TASK REQUIREMENTS: Transcribe the data exactly.

* * * * * * * * *

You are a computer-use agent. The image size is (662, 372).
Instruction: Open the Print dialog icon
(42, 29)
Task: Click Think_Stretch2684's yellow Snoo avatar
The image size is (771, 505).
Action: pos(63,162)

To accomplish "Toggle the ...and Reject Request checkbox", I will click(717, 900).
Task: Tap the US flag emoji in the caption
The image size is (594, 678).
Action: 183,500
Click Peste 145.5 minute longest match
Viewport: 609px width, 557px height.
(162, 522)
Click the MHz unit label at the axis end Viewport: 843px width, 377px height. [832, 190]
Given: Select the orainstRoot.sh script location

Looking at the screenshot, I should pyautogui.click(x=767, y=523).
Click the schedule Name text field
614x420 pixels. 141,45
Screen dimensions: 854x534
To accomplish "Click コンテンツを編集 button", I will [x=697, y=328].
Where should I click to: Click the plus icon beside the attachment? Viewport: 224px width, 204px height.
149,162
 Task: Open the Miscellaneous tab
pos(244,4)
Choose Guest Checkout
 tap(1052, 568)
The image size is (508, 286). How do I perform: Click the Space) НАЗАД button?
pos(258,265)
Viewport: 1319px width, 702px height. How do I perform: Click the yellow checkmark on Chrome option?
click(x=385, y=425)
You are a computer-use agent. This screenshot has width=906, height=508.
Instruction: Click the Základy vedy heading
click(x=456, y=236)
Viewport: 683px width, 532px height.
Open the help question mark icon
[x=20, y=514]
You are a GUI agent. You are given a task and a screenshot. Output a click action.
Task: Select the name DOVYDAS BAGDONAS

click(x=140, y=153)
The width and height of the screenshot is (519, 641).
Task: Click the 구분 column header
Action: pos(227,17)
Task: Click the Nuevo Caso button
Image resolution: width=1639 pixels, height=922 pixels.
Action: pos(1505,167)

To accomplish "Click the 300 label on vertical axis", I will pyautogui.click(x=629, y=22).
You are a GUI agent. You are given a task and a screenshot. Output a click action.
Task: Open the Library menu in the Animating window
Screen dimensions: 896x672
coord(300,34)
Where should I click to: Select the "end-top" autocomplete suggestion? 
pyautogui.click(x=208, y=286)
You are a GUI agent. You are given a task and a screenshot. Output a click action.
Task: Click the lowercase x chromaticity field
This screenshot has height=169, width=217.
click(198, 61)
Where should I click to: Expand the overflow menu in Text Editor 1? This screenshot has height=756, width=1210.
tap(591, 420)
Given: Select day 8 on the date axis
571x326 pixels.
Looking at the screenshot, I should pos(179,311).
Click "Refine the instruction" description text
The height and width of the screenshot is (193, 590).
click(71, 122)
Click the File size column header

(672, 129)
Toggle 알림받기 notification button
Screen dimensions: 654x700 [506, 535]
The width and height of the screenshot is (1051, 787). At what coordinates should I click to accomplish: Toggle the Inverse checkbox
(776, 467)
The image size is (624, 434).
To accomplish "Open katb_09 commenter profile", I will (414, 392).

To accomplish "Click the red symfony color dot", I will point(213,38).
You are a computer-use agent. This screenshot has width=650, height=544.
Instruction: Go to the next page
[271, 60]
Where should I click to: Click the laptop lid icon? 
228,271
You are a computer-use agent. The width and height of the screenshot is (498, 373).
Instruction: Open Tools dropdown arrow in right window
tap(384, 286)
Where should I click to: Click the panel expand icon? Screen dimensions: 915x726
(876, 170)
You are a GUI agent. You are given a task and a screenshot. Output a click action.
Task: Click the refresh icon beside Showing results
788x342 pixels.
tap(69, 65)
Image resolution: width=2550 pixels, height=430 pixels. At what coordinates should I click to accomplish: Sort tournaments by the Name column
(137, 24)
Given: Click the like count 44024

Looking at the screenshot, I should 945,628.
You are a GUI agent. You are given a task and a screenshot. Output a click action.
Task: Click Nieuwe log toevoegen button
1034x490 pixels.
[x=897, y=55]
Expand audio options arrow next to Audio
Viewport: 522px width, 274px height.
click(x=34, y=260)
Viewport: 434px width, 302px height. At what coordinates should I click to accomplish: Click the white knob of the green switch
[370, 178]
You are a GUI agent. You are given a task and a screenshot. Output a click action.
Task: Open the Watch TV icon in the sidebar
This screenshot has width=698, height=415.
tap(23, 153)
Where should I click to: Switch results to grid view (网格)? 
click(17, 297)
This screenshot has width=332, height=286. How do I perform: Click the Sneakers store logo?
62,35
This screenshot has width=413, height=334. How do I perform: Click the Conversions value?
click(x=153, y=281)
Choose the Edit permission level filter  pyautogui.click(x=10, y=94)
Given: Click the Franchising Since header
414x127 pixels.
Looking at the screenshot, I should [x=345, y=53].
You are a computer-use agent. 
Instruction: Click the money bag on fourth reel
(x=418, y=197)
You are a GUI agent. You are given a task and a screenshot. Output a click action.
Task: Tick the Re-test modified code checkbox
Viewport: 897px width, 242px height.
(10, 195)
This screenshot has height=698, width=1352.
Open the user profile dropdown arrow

* * * * * * * * *

YOUR SOLUTION:
You are a computer-use agent. The image size is (662, 372).
Instruction: Open the Print dialog icon
(42, 29)
Task: Click Think_Stretch2684's yellow Snoo avatar
The image size is (771, 505).
Action: pos(63,162)

To accomplish "Toggle the ...and Reject Request checkbox", I will click(717, 900).
Task: Tap the US flag emoji in the caption
The image size is (594, 678).
Action: 183,500
Click Peste 145.5 minute longest match
Viewport: 609px width, 557px height.
(162, 522)
Click the MHz unit label at the axis end Viewport: 843px width, 377px height. [832, 190]
Given: Select the orainstRoot.sh script location

Looking at the screenshot, I should pyautogui.click(x=767, y=523).
Click the schedule Name text field
614x420 pixels. 141,45
Screen dimensions: 854x534
To accomplish "Click コンテンツを編集 button", I will [x=697, y=328].
Where should I click to: Click the plus icon beside the attachment? Viewport: 224px width, 204px height.
149,162
 Task: Open the Miscellaneous tab
pos(244,4)
Choose Guest Checkout
 tap(1052, 568)
The image size is (508, 286). How do I perform: Click the Space) НАЗАД button?
pos(258,265)
Viewport: 1319px width, 702px height. How do I perform: Click the yellow checkmark on Chrome option?
click(x=385, y=425)
You are a computer-use agent. This screenshot has width=906, height=508.
Instruction: Click the Základy vedy heading
click(x=456, y=236)
Viewport: 683px width, 532px height.
Open the help question mark icon
[x=20, y=514]
You are a GUI agent. You are given a task and a screenshot. Output a click action.
Task: Select the name DOVYDAS BAGDONAS

click(x=140, y=153)
The width and height of the screenshot is (519, 641).
Task: Click the 구분 column header
Action: pos(227,17)
Task: Click the Nuevo Caso button
Image resolution: width=1639 pixels, height=922 pixels.
Action: pos(1505,167)

To accomplish "Click the 300 label on vertical axis", I will pyautogui.click(x=629, y=22).
You are a GUI agent. You are given a task and a screenshot. Output a click action.
Task: Open the Library menu in the Animating window
Screen dimensions: 896x672
coord(300,34)
Where should I click to: Select the "end-top" autocomplete suggestion? 
pyautogui.click(x=208, y=286)
You are a GUI agent. You are given a task and a screenshot. Output a click action.
Task: Click the lowercase x chromaticity field
This screenshot has height=169, width=217.
click(198, 61)
Where should I click to: Expand the overflow menu in Text Editor 1? This screenshot has height=756, width=1210.
tap(591, 420)
Given: Select day 8 on the date axis
571x326 pixels.
Looking at the screenshot, I should pos(179,311).
Click "Refine the instruction" description text
The height and width of the screenshot is (193, 590).
click(71, 122)
Click the File size column header

(672, 129)
Toggle 알림받기 notification button
Screen dimensions: 654x700 [506, 535]
The width and height of the screenshot is (1051, 787). At what coordinates should I click to accomplish: Toggle the Inverse checkbox
(776, 467)
The image size is (624, 434).
To accomplish "Open katb_09 commenter profile", I will (414, 392).

To accomplish "Click the red symfony color dot", I will point(213,38).
You are a computer-use agent. This screenshot has width=650, height=544.
Instruction: Go to the next page
[271, 60]
Where should I click to: Click the laptop lid icon? 
228,271
You are a computer-use agent. The width and height of the screenshot is (498, 373).
Instruction: Open Tools dropdown arrow in right window
tap(384, 286)
Where should I click to: Click the panel expand icon? Screen dimensions: 915x726
(876, 170)
You are a GUI agent. You are given a task and a screenshot. Output a click action.
Task: Click the refresh icon beside Showing results
788x342 pixels.
tap(69, 65)
Image resolution: width=2550 pixels, height=430 pixels. At what coordinates should I click to accomplish: Sort tournaments by the Name column
(137, 24)
Given: Click the like count 44024

Looking at the screenshot, I should 945,628.
You are a GUI agent. You are given a task and a screenshot. Output a click action.
Task: Click Nieuwe log toevoegen button
1034x490 pixels.
[x=897, y=55]
Expand audio options arrow next to Audio
Viewport: 522px width, 274px height.
click(x=34, y=260)
Viewport: 434px width, 302px height. At what coordinates should I click to accomplish: Click the white knob of the green switch
[370, 178]
You are a GUI agent. You are given a task and a screenshot. Output a click action.
Task: Open the Watch TV icon in the sidebar
This screenshot has width=698, height=415.
tap(23, 153)
Where should I click to: Switch results to grid view (网格)? 
click(17, 297)
This screenshot has width=332, height=286. How do I perform: Click the Sneakers store logo?
62,35
This screenshot has width=413, height=334. How do I perform: Click the Conversions value?
click(x=153, y=281)
Choose the Edit permission level filter  pyautogui.click(x=10, y=94)
Given: Click the Franchising Since header
414x127 pixels.
Looking at the screenshot, I should [x=345, y=53].
You are a computer-use agent. 
Instruction: Click the money bag on fourth reel
(x=418, y=197)
You are a GUI agent. You are given a task and a screenshot. Output a click action.
Task: Tick the Re-test modified code checkbox
Viewport: 897px width, 242px height.
(10, 195)
This screenshot has height=698, width=1352.
Open the user profile dropdown arrow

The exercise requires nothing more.